Another darning chore. Darn it! Yet, it's nice to maintain this link to my long ago knitting past...and don't really mind darning, especially if I'll get more use out of this hat. So, I've been wondering...
Do you darn your clothes/knitted items? Do you wish you knew how to darn and mend things? Are you completely opposed to darning? Inquiring minds want to know!
Friday, January 09, 2009
resting on your sheep?
The good news is that I've got plenty of work lined up. The bad news is that, well, I've got a lot of work lined up. :)
Here's a story to tide you over 'til I come back to post again. This past week I met a woman in Nashville who was "between opportunities." Let's call her Gert. Gert asked what I did. I said I was a writer and that I had a book coming out soon. I burst with pride. I couldn't wait to talk about it. She jumped in to ask about how one becomes a writer. I tried to be encouraging, explaining the (long) process. Gert asked for details right down to how to write a cover letter. Again, I briefly explained. I said that one of my favorite parts of being a writer was that writers have to read a lot. I love to read! I read a lot! Reading makes you a good writer! There was a pause in conversation.
"So...." Gert says, looking a bit concerned..or maybe put out. "How many books would I have to read?"
"Oh, one or two a week!" I replied. I was still grinning with enjoyment there. It became clear about then that Gert thought she might could dive in and try this writer thing while looking for "real" work. After that, we heard that Gert wanted to get rid of her dog, she hated that dog but no one would take him. Uh Oh. The professor and I left the gathering sort of fast, and Gert....after that first dog statement, things got weird.

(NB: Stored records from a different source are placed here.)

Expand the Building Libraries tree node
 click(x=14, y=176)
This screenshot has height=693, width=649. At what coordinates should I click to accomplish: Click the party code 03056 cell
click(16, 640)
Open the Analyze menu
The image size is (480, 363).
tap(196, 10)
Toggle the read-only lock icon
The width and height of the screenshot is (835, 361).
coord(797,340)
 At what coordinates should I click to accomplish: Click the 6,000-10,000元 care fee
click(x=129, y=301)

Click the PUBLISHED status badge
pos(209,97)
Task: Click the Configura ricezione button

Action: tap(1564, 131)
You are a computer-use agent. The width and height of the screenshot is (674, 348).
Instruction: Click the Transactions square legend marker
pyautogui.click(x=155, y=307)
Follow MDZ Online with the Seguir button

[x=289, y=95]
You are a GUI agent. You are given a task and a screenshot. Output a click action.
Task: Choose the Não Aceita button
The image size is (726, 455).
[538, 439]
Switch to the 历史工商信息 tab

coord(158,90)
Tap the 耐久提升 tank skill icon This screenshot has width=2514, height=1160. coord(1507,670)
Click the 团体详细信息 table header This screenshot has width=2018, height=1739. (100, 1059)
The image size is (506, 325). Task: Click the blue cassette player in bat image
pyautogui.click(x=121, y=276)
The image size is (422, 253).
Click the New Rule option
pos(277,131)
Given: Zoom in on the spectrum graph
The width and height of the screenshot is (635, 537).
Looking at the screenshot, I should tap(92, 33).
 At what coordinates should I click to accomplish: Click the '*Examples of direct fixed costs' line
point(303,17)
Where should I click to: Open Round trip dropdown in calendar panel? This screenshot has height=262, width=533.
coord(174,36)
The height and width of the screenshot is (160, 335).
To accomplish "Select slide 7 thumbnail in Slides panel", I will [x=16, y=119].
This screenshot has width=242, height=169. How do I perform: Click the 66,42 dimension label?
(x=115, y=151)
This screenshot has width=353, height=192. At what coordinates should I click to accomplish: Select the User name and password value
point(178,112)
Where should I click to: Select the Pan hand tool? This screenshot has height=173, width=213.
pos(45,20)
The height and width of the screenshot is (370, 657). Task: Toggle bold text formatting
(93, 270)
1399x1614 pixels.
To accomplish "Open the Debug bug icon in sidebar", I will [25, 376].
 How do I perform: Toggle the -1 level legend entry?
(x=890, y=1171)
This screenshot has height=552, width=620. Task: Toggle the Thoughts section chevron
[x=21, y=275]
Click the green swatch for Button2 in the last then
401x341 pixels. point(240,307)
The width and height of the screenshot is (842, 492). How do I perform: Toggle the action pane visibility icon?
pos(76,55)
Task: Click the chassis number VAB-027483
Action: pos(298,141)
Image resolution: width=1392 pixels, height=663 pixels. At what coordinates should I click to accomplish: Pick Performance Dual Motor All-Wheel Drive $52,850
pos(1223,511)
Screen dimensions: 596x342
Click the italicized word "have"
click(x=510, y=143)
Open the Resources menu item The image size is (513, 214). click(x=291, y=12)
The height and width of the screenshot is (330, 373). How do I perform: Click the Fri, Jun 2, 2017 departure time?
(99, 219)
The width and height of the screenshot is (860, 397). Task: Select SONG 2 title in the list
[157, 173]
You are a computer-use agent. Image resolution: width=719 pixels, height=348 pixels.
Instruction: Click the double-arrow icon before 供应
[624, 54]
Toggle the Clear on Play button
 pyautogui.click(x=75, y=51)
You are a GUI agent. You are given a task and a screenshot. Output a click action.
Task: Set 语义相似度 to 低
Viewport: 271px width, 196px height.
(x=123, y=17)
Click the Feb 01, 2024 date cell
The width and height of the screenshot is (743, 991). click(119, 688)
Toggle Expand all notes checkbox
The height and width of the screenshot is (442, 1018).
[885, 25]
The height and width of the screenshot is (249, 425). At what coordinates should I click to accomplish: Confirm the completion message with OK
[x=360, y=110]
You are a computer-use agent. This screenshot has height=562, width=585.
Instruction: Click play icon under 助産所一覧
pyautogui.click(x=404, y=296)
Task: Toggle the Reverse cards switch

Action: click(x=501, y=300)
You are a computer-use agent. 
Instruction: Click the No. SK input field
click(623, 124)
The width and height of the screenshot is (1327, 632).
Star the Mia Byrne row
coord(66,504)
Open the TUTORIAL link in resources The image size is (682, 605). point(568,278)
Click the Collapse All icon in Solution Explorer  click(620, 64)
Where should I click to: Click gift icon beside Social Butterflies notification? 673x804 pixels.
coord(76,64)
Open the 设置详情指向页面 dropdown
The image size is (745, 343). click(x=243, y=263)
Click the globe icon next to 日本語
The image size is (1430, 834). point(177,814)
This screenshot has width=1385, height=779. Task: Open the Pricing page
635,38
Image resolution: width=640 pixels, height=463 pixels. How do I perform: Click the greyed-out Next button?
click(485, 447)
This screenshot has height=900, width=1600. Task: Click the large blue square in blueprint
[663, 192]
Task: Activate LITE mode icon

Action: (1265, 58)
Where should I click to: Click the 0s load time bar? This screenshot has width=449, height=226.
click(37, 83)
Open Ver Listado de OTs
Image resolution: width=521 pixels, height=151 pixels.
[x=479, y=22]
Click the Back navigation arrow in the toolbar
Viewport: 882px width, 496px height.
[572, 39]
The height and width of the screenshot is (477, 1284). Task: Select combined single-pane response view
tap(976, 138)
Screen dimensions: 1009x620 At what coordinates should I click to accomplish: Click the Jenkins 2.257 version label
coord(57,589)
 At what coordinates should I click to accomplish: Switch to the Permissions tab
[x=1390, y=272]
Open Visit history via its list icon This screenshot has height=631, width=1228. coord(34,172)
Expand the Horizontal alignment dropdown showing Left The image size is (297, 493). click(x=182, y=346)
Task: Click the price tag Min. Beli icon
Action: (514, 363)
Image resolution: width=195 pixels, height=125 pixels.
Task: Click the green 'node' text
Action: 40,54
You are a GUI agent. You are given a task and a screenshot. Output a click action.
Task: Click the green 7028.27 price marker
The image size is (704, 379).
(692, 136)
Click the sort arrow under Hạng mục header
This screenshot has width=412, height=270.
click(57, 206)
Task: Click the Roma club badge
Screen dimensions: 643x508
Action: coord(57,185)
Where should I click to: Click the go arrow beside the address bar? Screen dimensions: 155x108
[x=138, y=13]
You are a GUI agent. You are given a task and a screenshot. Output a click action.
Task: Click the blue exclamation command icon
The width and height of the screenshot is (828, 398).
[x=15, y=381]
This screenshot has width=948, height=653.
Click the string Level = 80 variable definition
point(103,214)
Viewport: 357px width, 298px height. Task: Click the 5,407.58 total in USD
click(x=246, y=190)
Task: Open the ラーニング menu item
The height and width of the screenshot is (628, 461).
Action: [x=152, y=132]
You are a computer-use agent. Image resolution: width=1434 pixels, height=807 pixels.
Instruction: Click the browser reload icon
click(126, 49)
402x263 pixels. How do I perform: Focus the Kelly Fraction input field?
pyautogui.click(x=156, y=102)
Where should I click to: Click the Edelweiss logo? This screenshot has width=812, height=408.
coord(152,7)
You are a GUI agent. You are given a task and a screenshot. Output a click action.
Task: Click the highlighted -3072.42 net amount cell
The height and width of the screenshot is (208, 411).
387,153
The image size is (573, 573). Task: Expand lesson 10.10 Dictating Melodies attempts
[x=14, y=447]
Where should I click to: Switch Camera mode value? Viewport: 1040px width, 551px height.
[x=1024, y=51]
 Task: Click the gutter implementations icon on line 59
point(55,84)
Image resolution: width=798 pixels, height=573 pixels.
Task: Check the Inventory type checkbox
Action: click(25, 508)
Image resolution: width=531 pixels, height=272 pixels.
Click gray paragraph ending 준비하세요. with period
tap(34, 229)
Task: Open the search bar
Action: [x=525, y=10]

Later that day, we laughed about the situation, (we had to laugh) which seemed increasingly awkward. (the dog part was plain appalling) I hadn't mentioned to Gert that I meant one or two books a week for...you know...the last thirty years. So, underestimating, we're talking 1,600 books or so?
Pride goeth before a fall--maybe I was resting on my laurels or something like that. Should have realized that Gert didn't think there was anything to this "writer act" before I embarrassed myself further... That she felt she could fit in all those books tomorrow and write her own book next week.
Good thing I can laugh. Otherwise, I'd be crying! It's taken me years to write a book. It's taken me years before I can say, "yes, I'm pretty busy working!"
Turns out Gert just thought I had loads of time to spare, since, you know, I was a big FAKE writer who doesn't do much! You know,--just like Sally here, resting on her sheep pillow-ahem-squeaky toy. Oh well. That poor dog. I almost wanted to drive 70 miles back towards Nashville just to rescue Gert's dog...nobody should dislike their own dog...
Weird, huh? So, what's the right response to these bizarre encounters?! Advice? Weird tales of your own to share?